* [The input]
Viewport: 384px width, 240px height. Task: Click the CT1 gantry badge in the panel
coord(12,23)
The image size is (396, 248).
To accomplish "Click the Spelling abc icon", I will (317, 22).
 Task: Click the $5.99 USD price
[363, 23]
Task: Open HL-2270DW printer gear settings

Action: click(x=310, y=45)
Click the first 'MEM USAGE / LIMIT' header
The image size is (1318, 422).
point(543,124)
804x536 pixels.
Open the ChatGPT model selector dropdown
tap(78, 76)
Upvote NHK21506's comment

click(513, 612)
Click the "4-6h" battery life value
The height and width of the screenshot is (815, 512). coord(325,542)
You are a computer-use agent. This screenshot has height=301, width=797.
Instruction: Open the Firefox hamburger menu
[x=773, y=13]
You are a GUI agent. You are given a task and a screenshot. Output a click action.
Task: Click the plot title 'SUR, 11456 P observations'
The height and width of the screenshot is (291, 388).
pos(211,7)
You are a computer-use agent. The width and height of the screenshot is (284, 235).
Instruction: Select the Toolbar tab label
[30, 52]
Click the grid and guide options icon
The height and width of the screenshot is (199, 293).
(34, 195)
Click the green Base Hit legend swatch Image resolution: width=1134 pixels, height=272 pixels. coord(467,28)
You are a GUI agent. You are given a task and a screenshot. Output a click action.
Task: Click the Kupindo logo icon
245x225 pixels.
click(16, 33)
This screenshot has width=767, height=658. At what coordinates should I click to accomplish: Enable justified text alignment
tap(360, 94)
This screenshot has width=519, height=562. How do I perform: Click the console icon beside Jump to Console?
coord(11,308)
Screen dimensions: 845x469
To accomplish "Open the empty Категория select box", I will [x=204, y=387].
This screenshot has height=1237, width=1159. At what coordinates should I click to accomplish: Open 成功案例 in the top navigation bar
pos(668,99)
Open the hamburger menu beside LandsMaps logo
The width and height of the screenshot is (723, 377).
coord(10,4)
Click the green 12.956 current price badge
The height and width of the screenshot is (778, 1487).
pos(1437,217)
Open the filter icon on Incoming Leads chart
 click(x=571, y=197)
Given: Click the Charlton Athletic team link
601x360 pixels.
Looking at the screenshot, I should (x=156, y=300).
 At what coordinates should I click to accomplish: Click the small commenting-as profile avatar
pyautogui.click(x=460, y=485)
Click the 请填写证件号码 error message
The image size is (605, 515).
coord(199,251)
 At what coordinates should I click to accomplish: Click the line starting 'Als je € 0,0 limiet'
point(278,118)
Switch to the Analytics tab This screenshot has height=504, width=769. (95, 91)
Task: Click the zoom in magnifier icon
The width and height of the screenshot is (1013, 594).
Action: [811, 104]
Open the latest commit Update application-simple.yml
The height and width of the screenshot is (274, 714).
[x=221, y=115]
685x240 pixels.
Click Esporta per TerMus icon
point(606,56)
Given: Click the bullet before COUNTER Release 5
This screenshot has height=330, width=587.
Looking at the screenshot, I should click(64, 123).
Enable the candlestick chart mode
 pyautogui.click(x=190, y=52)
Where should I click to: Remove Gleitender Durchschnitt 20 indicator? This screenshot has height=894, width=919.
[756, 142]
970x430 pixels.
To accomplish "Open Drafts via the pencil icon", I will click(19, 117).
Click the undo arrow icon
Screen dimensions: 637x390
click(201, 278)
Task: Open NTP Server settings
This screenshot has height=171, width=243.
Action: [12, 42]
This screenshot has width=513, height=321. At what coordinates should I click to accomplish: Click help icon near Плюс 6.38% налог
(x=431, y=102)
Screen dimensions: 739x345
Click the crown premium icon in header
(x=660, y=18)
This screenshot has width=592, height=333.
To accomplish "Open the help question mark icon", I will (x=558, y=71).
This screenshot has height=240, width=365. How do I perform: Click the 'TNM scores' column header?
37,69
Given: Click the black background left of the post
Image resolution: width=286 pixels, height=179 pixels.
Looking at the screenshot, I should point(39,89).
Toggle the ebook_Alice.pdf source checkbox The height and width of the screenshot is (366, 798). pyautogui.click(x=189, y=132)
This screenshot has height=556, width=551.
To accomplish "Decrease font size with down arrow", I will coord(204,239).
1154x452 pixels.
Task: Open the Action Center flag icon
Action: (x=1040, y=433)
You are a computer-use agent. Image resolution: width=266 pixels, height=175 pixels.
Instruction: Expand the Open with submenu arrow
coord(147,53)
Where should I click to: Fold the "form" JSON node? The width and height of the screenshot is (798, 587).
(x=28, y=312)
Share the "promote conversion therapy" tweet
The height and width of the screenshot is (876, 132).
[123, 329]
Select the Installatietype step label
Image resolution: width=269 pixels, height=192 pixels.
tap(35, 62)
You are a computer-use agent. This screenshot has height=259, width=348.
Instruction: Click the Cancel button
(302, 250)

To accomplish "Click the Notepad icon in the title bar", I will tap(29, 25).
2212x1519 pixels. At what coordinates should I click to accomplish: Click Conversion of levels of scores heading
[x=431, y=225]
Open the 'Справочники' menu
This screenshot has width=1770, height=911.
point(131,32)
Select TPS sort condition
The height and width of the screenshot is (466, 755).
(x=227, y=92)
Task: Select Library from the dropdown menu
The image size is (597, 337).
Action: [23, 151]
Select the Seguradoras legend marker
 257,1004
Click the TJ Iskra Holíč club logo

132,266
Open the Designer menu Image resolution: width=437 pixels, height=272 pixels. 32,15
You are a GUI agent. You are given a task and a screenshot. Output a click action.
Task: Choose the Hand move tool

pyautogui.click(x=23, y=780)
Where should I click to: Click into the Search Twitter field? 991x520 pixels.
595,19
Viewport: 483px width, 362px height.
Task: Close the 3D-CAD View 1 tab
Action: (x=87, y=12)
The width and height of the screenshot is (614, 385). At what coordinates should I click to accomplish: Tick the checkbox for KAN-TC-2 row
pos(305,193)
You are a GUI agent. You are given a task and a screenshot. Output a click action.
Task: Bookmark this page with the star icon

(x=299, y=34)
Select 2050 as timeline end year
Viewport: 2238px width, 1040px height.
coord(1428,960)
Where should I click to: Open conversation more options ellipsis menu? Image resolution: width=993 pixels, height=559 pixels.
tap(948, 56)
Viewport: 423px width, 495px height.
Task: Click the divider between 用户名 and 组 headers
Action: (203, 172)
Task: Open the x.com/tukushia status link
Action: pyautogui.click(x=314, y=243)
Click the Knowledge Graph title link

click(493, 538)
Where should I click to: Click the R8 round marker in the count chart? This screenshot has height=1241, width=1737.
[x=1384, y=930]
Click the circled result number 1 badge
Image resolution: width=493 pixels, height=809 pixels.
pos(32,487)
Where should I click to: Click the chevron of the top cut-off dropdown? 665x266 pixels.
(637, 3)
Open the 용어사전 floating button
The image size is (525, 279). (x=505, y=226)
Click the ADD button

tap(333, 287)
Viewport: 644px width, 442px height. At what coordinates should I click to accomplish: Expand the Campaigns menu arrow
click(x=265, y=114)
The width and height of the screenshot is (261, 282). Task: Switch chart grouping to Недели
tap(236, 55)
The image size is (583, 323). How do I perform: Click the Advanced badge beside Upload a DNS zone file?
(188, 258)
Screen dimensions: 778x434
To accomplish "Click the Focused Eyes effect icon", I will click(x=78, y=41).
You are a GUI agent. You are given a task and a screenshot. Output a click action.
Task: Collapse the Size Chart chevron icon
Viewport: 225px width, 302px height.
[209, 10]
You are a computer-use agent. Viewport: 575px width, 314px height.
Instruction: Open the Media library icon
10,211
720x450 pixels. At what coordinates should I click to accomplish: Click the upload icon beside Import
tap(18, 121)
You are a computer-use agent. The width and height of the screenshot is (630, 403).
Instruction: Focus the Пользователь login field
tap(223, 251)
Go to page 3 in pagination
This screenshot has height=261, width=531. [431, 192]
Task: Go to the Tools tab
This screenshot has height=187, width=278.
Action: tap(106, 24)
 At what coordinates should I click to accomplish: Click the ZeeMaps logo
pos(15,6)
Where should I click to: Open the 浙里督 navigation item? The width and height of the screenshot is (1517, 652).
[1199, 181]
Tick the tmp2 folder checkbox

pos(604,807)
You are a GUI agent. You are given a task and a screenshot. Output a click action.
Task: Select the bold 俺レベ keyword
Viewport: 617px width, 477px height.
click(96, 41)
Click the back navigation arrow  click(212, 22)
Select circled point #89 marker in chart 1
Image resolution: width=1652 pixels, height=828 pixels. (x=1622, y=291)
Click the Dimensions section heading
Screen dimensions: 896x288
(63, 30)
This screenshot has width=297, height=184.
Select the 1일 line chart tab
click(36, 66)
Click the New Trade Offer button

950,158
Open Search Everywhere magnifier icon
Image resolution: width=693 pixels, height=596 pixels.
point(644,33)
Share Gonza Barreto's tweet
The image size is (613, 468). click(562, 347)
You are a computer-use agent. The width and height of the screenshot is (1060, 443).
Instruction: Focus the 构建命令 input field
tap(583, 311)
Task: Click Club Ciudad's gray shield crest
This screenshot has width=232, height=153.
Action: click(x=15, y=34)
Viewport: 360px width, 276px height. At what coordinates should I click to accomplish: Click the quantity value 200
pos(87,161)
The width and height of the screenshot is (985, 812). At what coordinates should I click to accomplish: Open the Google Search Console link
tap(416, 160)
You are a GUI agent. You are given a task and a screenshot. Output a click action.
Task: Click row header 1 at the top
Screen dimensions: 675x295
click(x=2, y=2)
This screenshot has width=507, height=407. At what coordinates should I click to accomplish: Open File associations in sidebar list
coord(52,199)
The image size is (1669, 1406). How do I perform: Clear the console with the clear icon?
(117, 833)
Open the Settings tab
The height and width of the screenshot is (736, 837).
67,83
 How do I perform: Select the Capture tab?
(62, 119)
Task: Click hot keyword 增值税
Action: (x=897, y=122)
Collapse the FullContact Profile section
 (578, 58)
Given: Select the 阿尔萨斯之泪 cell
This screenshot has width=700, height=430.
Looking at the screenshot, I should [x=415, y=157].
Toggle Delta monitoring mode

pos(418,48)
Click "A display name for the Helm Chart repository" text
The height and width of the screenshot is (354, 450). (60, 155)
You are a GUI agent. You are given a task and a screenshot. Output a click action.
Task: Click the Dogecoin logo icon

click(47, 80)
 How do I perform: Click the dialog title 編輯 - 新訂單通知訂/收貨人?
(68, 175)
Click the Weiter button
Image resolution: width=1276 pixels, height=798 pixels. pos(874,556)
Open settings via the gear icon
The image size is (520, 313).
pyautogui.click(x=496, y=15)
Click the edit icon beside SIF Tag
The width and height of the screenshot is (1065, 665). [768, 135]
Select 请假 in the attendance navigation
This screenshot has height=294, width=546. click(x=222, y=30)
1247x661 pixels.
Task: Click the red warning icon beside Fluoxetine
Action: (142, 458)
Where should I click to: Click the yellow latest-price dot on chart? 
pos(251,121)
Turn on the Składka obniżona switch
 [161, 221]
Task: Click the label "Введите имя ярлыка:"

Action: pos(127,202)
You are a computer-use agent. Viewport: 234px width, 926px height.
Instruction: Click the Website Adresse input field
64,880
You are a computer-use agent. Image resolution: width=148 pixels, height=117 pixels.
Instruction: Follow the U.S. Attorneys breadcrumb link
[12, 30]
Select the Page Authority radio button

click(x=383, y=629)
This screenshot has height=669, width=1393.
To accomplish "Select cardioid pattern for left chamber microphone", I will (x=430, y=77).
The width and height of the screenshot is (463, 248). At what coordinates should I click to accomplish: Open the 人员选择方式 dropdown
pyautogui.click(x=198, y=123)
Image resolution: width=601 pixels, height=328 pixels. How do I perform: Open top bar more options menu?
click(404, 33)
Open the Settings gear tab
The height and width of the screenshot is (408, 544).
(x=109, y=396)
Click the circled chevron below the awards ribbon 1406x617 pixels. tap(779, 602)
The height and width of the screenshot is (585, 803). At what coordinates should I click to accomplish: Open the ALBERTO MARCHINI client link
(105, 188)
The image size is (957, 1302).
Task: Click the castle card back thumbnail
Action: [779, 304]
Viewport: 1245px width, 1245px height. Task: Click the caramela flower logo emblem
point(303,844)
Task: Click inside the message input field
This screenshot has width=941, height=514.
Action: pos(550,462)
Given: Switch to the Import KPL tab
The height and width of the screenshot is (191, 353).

* [Activity]
Copy out each line of the data above, exactly, if it lies between the line holding "Instruction: Open the Firefox hamburger menu" and the line holding "Screen dimensions: 845x469", inclusive; copy no other line.

* [Response for this exercise]
Instruction: Open the Firefox hamburger menu
[x=773, y=13]
You are a GUI agent. You are given a task and a screenshot. Output a click action.
Task: Click the plot title 'SUR, 11456 P observations'
The height and width of the screenshot is (291, 388).
pos(211,7)
You are a computer-use agent. The width and height of the screenshot is (284, 235).
Instruction: Select the Toolbar tab label
[30, 52]
Click the grid and guide options icon
The height and width of the screenshot is (199, 293).
(34, 195)
Click the green Base Hit legend swatch Image resolution: width=1134 pixels, height=272 pixels. coord(467,28)
You are a GUI agent. You are given a task and a screenshot. Output a click action.
Task: Click the Kupindo logo icon
245x225 pixels.
click(16, 33)
This screenshot has width=767, height=658. At what coordinates should I click to accomplish: Enable justified text alignment
tap(360, 94)
This screenshot has width=519, height=562. How do I perform: Click the console icon beside Jump to Console?
coord(11,308)
Screen dimensions: 845x469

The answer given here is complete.